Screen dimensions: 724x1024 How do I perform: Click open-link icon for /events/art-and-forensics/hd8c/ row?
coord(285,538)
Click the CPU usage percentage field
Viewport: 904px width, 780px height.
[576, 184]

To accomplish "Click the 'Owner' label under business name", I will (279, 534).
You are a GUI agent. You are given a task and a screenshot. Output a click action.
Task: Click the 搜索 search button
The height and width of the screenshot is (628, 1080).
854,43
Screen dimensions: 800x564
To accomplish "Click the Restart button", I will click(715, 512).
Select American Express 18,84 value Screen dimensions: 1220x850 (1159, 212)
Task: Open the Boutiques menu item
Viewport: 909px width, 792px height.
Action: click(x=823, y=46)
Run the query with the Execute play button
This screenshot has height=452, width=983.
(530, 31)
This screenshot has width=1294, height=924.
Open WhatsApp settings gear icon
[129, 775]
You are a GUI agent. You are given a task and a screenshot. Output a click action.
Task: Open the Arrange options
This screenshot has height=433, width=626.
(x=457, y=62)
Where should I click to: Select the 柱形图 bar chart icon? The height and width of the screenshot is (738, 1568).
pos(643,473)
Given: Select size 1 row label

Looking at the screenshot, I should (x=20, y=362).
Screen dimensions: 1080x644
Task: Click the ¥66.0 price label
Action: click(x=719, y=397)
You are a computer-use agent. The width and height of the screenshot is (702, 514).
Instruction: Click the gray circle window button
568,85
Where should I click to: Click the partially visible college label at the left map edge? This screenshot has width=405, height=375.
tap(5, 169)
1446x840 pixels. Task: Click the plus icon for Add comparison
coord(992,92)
* * *
(WHAT TO WORK ON): Give the listing again, word for word.

(TASK RESULT):
Screen dimensions: 724x1024 How do I perform: Click open-link icon for /events/art-and-forensics/hd8c/ row?
coord(285,538)
Click the CPU usage percentage field
Viewport: 904px width, 780px height.
[576, 184]

To accomplish "Click the 'Owner' label under business name", I will (279, 534).
You are a GUI agent. You are given a task and a screenshot. Output a click action.
Task: Click the 搜索 search button
The height and width of the screenshot is (628, 1080).
854,43
Screen dimensions: 800x564
To accomplish "Click the Restart button", I will click(715, 512).
Select American Express 18,84 value Screen dimensions: 1220x850 (1159, 212)
Task: Open the Boutiques menu item
Viewport: 909px width, 792px height.
Action: click(x=823, y=46)
Run the query with the Execute play button
This screenshot has height=452, width=983.
(530, 31)
This screenshot has width=1294, height=924.
Open WhatsApp settings gear icon
[129, 775]
You are a GUI agent. You are given a task and a screenshot. Output a click action.
Task: Open the Arrange options
This screenshot has height=433, width=626.
(x=457, y=62)
Where should I click to: Select the 柱形图 bar chart icon? The height and width of the screenshot is (738, 1568).
pos(643,473)
Given: Select size 1 row label

Looking at the screenshot, I should (x=20, y=362).
Screen dimensions: 1080x644
Task: Click the ¥66.0 price label
Action: click(x=719, y=397)
You are a computer-use agent. The width and height of the screenshot is (702, 514).
Instruction: Click the gray circle window button
568,85
Where should I click to: Click the partially visible college label at the left map edge? This screenshot has width=405, height=375.
tap(5, 169)
1446x840 pixels. Task: Click the plus icon for Add comparison
coord(992,92)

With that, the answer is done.